Как только пала на землю ночь, черная, как перья птицы нарун, слуги принесли в шатер, где лежала Сёйне, драгоценный портрет, проводили к изголовью северянки старика со всем почтением – и удалились. И только они вышли, как сбросил старик рваные покрывала, подошел к портрету – и провел по нему рукою.
«Не время, – прошептал старик. – Пусть луна взойдет».
Сказал так – и прорезал в шатре узкую щель. А когда поднялась царица небес на звездное пастбище, когда заструились бледные лучи на помертвелую степь и один самый тонкий луч проник в шатер и коснулся портрета – стал вдруг старик молодеть.

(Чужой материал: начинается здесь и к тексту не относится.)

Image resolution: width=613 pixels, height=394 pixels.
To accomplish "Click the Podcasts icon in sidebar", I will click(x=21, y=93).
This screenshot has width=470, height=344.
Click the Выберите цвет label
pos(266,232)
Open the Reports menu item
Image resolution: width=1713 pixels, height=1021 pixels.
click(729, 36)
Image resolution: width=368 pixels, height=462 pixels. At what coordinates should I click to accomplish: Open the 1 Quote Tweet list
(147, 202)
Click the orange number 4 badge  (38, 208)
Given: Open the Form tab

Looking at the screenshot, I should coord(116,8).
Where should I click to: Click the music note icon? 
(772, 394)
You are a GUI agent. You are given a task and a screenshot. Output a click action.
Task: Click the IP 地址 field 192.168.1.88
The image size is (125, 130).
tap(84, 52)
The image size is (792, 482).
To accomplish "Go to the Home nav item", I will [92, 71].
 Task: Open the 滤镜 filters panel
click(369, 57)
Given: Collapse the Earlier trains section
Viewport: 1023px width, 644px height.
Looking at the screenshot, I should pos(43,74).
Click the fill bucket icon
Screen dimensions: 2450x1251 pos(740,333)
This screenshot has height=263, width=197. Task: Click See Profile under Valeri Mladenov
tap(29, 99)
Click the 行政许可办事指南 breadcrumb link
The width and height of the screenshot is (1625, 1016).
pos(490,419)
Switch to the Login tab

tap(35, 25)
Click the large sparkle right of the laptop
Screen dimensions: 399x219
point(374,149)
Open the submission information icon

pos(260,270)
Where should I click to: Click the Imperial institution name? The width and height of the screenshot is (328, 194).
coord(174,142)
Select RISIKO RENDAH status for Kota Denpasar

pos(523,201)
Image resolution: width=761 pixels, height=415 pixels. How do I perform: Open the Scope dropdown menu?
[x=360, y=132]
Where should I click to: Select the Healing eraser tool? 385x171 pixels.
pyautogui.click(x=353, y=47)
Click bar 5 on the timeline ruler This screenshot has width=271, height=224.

Глядь – почернели седые волосы; расцвели в них розы, прежде сухие; кожа, коричневая от солнца и ветров, стала снова белой и нежной, как молоко; а глаза его стали как черное стекло.
Посмотрел Аю на свои руки молодые, рассмеялся и сказал:
«А вот теперь пора».
Вынул он из своих волос синие травинки, растер их с лепестками степной розы, искупал в лунном свете – и возложил на губы Сёйне. И мгновения не прошло – распахнулись ее глаза.